The output of trace_summary.py is shown as follow.

Please check whether the implementation is reasonable. @deadeyegoodwin

deadeyegoodwin · 2021-11-24T16:35:17Z

qa/common/trace_summary.py

+
+
+TRITON_TYPE_TO_NUMPY = {
+    1: bool,


Wha are these magic numbers. At the least put comments indicating the corresponding enum name

deadeyegoodwin · 2021-11-24T16:38:12Z

src/core/dynamic_batch_scheduler.h

@@ -34,6 +34,7 @@
 #include <queue>
 #include <set>
 #include <thread>
+


Remove extra lines between includes added here and elsewhere. Are you running the formatter? It should not be adding these lines.

deadeyegoodwin · 2021-11-24T16:39:23Z

src/core/infer_request.h

@@ -39,6 +40,10 @@
 #include "src/core/status.h"
 #include "src/core/tritonserver_apis.h"

+#ifdef TRITON_ENABLE_GPU
+#include <cuda_runtime_api.h>


Why do you need this include?

deadeyegoodwin · 2021-11-24T16:53:41Z

src/core/infer_request.h

@@ -304,7 +309,12 @@ class InferenceRequest {
  void SetTrace(std::unique_ptr<InferenceTrace>&& trace)
  {
    trace_ = std::move(trace);
+#ifdef TRITON_ENABLE_TRACING
+    response_factory_.SetTrace(std::move(trace_->CopyTrace()));


If we need to have the trace object be used by both request and response(s), then we should change the trace to be a shared pointer everywhere. We should not be creating copies of the trace object. The potential complication is that the activity collection and other functions may need additional synchronization as the response(s) may be reporting trace activities/tensors interleaved with each other and with the request.
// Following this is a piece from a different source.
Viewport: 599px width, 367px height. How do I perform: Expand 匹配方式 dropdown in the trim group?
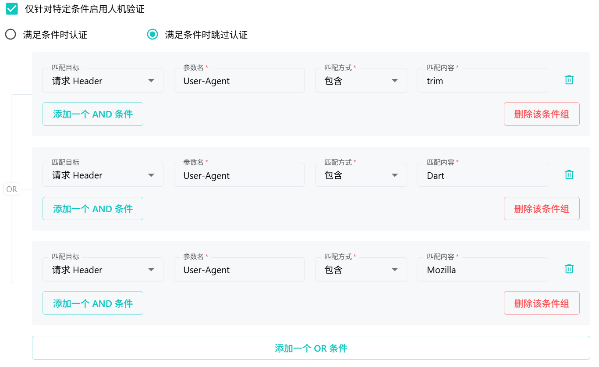(x=361, y=81)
deadeyegoodwin · 2021-11-24T16:56:37Z

src/core/infer_trace.h

@@ -52,7 +53,31 @@ class InferenceTrace {
  {
  }

+  InferenceTrace(


Make this the only constructor and change callers to explicitly pass tensor_activity_fn = nullptr when necessary

deadeyegoodwin · 2021-11-24T16:58:14Z

src/servers/tracer.h

 #include "triton/core/tritonserver.h"

+#ifdef TRITON_ENABLE_GPU
+#include <cuda_runtime_api.h>


Why did you add this? I don't see any cuda api usage in this file.

ZhuYuJin · 2021-11-29T07:46:22Z

@deadeyegoodwin Please check the latest commit. I have made the following modification. 1) Removing extra lines between includes; 2) Changing the trace to be a shared pointer; 3) Saving strings instead of magic numbers in trace.json.

deadeyegoodwin · 2021-11-30T18:52:18Z

src/core/infer_request.cc

@@ -31,6 +31,9 @@
 #include "src/core/logging.h"
 #include "src/core/model.h"
 #include "src/core/server.h"
+#ifdef TRITON_ENABLE_GPU
+#include <cuda_runtime_api.h>


Why is this include needed?

deadeyegoodwin · 2021-11-30T18:53:34Z

src/core/ensemble_scheduler.cc

@@ -1222,6 +1222,8 @@ EnsembleScheduler::Enqueue(std::unique_ptr<InferenceRequest>& request)
  INFER_TRACE_ACTIVITY(
      request->Trace(), TRITONSERVER_TRACE_QUEUE_START,
      request->QueueStartNs());
+  request->TraceTensor();


Surround with "#ifdef TRITON_ENABLE_TRACING"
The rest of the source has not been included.